Os profissionais também alertam para não se esperar um liso “para sempre”. A nanoplastia altera o cabelo de forma temporária; não o reestrutura tão profundamente como os relaxantes químicos clássicos. Isso pode ser uma vantagem para quem quer flexibilidade, mas convém contar com retoques duas ou três vezes por ano para manter um acabamento consistentemente polido.

Termos essenciais e perguntas inteligentes ao seu cabeleireiro

A forma como os salões comunicam estes serviços pode ser confusa, com nomes semelhantes e promessas sobrepostas. Alguns termos ajudam a clarificar:

  • Córtex: a zona interna da haste capilar, responsável por força, elasticidade e grande parte da forma do fio.
  • Cutícula: a camada externa, em “escamas”, que protege o cabelo; quando está lisa, o cabelo parece mais brilhante.
  • Formaldeído: gás que pode ser libertado por certos produtos de alisamento sob calor; associado a irritações e sujeito a regras de segurança exigentes.
  • Suavização vs. alisamento: suavizar reduz frisado e volume; alisar procura alterar por completo o padrão natural do cabelo.

Antes de avançar com a nanoplastia, vale a pena perguntar: qual é a experiência do profissional com o seu tipo de cabelo?

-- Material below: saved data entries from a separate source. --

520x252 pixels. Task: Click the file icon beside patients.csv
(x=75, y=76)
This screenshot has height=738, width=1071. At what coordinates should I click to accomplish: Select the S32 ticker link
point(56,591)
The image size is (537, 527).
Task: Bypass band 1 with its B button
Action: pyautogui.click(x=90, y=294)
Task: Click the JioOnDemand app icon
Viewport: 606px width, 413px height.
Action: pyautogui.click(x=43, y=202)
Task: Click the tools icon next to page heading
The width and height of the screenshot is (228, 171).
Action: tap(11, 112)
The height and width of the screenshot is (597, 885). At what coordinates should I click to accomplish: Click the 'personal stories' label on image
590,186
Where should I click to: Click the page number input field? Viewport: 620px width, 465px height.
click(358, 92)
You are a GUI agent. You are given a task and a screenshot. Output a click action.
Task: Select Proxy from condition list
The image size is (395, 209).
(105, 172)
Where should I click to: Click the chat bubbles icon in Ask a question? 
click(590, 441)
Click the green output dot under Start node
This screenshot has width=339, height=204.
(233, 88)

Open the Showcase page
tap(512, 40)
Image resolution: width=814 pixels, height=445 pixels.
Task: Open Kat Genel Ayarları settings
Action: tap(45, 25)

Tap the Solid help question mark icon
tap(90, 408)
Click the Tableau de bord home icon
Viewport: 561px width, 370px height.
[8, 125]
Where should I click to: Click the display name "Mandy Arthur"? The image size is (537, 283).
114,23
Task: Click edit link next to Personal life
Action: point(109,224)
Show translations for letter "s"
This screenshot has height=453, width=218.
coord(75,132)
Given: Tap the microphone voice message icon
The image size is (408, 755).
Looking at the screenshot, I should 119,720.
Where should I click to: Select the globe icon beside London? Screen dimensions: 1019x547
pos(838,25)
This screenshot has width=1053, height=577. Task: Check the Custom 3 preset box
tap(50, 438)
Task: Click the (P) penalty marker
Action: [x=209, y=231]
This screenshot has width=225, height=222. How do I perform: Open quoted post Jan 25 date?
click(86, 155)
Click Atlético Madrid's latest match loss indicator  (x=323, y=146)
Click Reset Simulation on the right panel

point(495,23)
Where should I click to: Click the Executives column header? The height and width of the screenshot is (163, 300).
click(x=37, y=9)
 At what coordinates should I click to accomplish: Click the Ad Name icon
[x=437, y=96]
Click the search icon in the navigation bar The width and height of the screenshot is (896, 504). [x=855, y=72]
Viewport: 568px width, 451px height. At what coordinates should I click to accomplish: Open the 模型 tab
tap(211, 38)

Que marca e fórmula, ao certo, vai ser usada? Com que frequência recomendam repetir o tratamento? E que produtos de manutenção em casa serão necessários?

Imagine um caso típico: alguém com cabelo grosso e ondulado que alisa todas as manhãs. Depois da nanoplastia, pode conseguir deixar secar ao ar e, ainda assim, obter um acabamento bem composto e solto - ou precisar apenas de alguns minutos de styling em baixa temperatura, em vez de uma sessão completa. Já noutra pessoa, com caracóis muito apertados, o mesmo procedimento pode apenas suavizar o padrão e permitir uma secagem com escova em metade do tempo, sem apagar totalmente a textura.

À medida que a nanoplastia entra em mais menus de salão, passa a conviver com outros serviços semipermanentes, como tratamentos de queratina e o chamado botox capilar. Em vez de procurar uma opção “milagrosa”, muitos especialistas defendem hoje uma abordagem combinada: menos tratamentos intensivos, cuidados diários mais consistentes e um uso mais inteligente do calor. Nesse contexto, a nanoplastia afirma-se como mais uma ferramenta para quem quer manhãs mais simples, sem sentir que está a castigar o cabelo para lá chegar.